482. Negativland, Escape from Noise (1987)
Richard Lyons and Mike Hosler had been operating together as Negativland for nearly ten years when they and their collaborators delivered the album Escape from Noise. The group’s first outing for SST Records, a more official outpost of music distribution than they’d ever worked with previously, the album was for many the introduction to a the culture-jamming sound collages that were Negativland’s specialty. Countless snatches of old audio were edited together with similarly unearthed studio sounds and enhanced with new recordings to create material that was somewhere between art rock and performance project, the kind of thing that played in the corner room of a museum as patrons wandered in and out in various states of curious confusion.
As if commemorating the more prominent — if only slightly more prominent — perch the SST label afforded them, Negativland kicks off the album with a track titled “Announcement,” which takes the guise of a private message to broadcasters about the surefire radio hit that has been sent to their stations, complete with reassurances about their integral role in ushering the project to commercial success. That leads directly into “Quiet Please,” a mashing together of disparate synth sounds, vocal samples, and cartoon sound effects. It’s mischievous irony and self-protecting mockery, standing as an invitation to college radio programmers to join in on the joke. As a means of getting airplay, it’s downright brilliant.
Impressive as the heavily edited soundscapes are, especially for the era, this sort of tomfoolery is going to be very reliant on the patience of the individual listener. That’s especially true given the snarky, smutty, and blandly political sense of humor that abounds across the album. “The Playboy Channel” is a decent litmus test.
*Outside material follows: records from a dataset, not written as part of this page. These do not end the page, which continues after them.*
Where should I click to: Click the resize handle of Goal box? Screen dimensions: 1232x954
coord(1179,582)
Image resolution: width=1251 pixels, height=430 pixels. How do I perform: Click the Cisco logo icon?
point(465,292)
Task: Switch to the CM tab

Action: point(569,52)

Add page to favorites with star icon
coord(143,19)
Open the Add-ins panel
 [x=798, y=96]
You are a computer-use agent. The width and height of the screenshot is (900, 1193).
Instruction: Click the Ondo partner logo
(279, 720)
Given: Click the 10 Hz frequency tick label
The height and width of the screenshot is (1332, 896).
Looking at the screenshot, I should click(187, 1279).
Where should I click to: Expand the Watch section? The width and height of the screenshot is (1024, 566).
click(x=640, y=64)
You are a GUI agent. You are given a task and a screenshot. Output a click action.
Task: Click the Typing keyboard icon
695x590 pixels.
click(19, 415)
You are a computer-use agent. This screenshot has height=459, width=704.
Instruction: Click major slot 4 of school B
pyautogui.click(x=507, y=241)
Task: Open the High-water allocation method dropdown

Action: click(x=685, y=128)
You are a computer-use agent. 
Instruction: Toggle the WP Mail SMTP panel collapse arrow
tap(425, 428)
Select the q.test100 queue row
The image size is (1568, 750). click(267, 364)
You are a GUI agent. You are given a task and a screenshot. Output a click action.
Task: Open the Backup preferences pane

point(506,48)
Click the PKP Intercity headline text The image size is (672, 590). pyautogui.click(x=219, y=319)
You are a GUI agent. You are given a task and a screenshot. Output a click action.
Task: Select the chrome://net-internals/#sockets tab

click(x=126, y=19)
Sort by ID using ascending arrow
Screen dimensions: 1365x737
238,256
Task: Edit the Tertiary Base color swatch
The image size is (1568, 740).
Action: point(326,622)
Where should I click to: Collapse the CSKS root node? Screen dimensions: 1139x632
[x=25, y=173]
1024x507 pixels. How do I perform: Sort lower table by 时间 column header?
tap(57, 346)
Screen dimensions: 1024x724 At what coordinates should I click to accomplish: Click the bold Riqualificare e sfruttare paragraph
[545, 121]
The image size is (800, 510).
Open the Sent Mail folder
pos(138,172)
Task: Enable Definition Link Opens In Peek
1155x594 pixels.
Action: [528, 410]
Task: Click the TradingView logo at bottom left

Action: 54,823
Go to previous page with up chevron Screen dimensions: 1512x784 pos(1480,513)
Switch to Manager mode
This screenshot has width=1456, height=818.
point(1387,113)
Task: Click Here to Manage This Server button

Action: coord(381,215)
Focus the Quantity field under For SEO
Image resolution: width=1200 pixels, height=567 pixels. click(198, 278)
An odd comedy track about an intrusive noise regularly thwarting efforts at self-pleasuring while watched a pornography-branded cable channel, the cut is only a minute and a half and yet feels to me like one of those repetitive Saturday Night Live sketches that is purgatory under studio lights. Other probably find it to be a scampish delight. There’s a similar once-is-enough quality to “Over the Hiccups,” which consists entirely of a child warbling “Over the Rainbow” while gamely enduring the esophageal spasms of the title. But it’s the aimless, lengthy “Time Zones” that perhaps best demonstrates the tedium that is bound to settle in with the band’s sonic approach.
As for political rumblings, Negativland engages in the blunt provocation that was a common strategy in the nineteen-eighties. “Sycamore” jibes gun nuts, and “You Don’t Even Live Here” welds shrieking industrial-style sounds to a woman’s committed cries of social protest. The consensus pinnacle is the controversy-courting “Christianity is Stupid” — with the title phrase repeated generously and joined by the enthused cry “Communism is good” — a song that Negativland falsely claimed inspired a teenager’s murder spree, stirring up untold amount of free publicity from a naive press corps and giving the band an excuse for canceling a tour they didn’t want to go on because it was sure to be a money-losing proposition. In a turn that admittedly represents a master stroke of audacious cultural self-perpetuation, the alarmed news reports about “Christianity is Stupid” became the rugged tundra upon which Negativland built their next album, Helter Stupid.
481. Red Hot Chili Peppers, The Uplift Mofo Party Plan (1987)
The dynamic, unsettled roster of Red Hot Chili Peppers led to the peculiar result of it taking until the band’s third album before all the founding members appeared together on every track of a full-length release. Lead singer Anthony Kiedis and bassist Flea were — and are — mainstays. On The Uplift Mofo Party Plan, they were joined by original cohorts drummer Jack Irons, making his only appearance on a Red Hot Chili Peppers album, and guitarist Hillel Slovak, who died of a drug overdose less than a year after the album’s release. Whatever else the album might or might not be, it’s the only real representation of the specific quartet that made their debut on stage of the Rhythm Lounge in Los Angeles as Tony Flow and the Miraculously Majestic Masters of Mayhem.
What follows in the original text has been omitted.